-- What is needed --
Wherever a line of the data contains "logo", copy that line.

Collected data

* * * *

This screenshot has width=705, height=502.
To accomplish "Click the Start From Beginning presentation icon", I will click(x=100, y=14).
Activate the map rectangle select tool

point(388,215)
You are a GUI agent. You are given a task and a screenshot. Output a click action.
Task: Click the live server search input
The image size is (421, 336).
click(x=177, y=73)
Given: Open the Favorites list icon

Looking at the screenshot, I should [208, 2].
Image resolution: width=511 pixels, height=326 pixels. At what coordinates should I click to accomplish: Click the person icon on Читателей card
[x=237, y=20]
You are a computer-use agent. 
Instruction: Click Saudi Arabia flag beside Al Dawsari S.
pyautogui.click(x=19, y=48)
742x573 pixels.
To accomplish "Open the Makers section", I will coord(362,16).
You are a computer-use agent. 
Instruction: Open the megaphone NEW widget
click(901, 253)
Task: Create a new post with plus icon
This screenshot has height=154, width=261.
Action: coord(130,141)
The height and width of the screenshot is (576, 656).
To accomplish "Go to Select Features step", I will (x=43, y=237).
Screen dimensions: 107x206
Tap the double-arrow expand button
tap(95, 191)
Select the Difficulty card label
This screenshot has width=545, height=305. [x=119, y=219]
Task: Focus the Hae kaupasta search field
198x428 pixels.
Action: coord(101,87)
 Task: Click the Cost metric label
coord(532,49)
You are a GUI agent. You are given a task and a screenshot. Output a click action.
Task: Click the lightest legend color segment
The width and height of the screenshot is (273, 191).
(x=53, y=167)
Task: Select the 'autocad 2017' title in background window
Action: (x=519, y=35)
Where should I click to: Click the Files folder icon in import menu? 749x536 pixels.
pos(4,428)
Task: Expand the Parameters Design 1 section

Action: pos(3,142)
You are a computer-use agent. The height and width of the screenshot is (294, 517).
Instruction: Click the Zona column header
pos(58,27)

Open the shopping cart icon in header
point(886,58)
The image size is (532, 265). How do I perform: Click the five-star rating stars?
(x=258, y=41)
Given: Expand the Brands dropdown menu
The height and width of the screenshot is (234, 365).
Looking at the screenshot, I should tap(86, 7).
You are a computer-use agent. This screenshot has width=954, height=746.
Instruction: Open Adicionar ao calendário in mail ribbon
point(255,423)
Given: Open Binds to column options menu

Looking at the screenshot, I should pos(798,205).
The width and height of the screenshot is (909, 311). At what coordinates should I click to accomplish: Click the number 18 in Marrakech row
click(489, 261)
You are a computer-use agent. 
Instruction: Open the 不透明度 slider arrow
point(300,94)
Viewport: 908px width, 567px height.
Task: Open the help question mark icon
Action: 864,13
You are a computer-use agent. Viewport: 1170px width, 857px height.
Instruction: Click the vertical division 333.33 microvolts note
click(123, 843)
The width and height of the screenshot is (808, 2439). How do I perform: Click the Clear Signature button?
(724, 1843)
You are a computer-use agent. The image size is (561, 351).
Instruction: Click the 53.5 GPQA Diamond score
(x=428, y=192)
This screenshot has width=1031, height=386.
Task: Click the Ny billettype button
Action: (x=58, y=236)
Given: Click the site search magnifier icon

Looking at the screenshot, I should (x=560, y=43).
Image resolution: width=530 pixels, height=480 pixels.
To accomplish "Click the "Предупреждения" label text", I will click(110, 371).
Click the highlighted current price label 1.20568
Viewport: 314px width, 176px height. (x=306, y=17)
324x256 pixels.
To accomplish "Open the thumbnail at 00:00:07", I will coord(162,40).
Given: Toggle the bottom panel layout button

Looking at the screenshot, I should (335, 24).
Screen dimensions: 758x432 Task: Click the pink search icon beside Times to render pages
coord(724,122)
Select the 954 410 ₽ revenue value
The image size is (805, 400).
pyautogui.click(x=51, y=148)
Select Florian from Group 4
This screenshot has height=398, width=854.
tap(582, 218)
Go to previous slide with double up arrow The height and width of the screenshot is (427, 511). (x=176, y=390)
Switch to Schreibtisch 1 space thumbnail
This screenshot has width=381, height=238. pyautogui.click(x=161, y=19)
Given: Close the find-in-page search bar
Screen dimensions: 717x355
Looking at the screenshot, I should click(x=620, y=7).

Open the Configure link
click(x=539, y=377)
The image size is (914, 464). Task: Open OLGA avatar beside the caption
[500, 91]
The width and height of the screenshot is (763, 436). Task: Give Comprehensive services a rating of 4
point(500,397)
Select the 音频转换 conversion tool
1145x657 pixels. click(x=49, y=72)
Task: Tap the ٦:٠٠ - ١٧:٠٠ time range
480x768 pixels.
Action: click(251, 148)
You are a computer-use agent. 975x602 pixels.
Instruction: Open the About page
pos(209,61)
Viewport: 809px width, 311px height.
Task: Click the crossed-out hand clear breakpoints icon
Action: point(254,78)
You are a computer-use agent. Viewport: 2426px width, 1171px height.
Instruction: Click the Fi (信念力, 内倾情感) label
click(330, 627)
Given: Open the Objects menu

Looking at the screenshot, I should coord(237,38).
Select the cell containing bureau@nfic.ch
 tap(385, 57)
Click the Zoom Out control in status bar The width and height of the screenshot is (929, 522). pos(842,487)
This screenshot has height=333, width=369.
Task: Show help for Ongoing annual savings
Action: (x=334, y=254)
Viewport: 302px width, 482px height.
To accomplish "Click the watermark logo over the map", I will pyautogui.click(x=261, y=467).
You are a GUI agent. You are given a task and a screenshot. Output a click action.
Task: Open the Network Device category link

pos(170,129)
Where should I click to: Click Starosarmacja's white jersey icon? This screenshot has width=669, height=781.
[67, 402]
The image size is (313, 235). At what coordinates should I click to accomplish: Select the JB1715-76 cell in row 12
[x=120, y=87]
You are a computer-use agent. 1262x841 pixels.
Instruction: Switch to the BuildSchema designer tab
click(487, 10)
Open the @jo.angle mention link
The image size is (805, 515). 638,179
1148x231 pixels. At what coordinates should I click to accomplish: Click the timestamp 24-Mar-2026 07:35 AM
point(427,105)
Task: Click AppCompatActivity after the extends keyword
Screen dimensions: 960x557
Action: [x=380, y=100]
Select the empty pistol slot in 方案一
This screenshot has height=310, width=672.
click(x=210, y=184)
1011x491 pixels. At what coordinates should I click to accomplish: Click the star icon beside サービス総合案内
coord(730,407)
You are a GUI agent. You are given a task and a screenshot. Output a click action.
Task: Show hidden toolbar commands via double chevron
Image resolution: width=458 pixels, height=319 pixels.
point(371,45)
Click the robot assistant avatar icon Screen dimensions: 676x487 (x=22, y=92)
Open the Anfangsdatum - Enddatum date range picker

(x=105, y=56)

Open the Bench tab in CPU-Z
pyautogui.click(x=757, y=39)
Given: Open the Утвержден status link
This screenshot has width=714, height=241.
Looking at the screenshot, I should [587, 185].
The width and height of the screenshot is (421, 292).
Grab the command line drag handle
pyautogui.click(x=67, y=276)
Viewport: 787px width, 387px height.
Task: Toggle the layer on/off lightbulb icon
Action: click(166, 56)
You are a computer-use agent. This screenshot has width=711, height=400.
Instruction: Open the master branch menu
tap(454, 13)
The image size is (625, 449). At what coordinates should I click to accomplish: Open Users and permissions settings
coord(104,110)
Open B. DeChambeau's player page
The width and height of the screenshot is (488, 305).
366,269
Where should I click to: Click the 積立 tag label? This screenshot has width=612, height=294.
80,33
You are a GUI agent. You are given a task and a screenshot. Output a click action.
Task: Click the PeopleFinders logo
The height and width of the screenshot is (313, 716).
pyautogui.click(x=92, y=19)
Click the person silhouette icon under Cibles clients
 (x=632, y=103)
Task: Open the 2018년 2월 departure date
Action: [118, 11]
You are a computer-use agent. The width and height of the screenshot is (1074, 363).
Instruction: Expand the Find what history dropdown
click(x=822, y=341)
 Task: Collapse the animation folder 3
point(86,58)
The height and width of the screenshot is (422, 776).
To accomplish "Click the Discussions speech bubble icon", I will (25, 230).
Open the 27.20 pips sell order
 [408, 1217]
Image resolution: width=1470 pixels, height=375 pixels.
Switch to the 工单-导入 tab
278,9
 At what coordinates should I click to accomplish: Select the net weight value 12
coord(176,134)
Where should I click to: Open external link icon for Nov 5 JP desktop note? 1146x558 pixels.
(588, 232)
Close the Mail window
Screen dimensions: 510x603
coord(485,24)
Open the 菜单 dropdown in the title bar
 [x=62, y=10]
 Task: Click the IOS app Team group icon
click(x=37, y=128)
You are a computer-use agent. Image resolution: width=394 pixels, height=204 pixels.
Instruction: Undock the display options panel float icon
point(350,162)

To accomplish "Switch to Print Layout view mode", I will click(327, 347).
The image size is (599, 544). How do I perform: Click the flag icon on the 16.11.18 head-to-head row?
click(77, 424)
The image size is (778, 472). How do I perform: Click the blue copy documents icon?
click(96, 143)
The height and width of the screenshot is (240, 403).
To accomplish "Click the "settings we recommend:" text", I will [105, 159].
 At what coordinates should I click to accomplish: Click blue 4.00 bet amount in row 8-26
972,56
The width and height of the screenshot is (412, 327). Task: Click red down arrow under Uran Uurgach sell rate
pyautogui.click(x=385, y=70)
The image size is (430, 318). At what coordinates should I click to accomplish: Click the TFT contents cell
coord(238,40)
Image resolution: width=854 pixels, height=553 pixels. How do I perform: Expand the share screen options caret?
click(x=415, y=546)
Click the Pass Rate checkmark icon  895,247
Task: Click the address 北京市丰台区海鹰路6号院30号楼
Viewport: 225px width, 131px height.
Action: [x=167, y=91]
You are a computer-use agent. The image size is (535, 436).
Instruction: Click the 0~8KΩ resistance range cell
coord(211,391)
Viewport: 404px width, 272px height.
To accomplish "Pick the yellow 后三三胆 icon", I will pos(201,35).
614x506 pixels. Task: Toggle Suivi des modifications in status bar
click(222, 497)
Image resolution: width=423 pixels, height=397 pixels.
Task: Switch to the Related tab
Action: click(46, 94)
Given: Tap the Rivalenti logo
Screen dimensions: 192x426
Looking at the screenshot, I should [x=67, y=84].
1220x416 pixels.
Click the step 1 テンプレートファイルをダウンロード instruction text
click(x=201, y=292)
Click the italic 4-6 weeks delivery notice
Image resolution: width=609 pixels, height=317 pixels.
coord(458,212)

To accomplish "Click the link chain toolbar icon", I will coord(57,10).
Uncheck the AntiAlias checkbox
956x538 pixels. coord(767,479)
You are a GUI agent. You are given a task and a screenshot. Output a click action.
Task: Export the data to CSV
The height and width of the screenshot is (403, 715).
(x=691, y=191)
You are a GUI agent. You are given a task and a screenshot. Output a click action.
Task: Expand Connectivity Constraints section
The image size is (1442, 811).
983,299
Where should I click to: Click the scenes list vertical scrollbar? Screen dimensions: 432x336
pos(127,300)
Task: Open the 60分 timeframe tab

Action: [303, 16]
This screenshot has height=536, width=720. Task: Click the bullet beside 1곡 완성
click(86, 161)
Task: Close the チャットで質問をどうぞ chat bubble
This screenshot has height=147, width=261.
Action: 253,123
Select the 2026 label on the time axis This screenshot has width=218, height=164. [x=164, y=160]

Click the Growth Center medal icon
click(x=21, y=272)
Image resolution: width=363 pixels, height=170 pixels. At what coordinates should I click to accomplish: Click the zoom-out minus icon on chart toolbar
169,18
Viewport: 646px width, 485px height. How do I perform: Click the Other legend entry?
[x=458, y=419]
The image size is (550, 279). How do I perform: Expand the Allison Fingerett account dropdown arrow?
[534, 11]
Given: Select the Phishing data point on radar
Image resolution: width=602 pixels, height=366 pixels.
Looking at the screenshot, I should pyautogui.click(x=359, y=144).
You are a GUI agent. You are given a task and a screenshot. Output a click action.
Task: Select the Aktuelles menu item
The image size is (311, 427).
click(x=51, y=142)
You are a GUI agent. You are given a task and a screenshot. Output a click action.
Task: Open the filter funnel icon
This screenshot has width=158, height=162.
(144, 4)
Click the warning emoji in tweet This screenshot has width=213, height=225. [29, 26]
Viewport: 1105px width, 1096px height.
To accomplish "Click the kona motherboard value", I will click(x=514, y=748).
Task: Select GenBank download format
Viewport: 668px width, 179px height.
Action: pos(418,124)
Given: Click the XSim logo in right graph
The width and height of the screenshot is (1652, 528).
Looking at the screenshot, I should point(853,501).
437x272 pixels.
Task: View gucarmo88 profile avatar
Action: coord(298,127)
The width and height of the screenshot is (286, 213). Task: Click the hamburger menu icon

* * * *

-- Response area --
To accomplish "Click the watermark logo over the map", I will pyautogui.click(x=261, y=467).
Task: Click the PeopleFinders logo
Given: Tap the Rivalenti logo
Given: Click the XSim logo in right graph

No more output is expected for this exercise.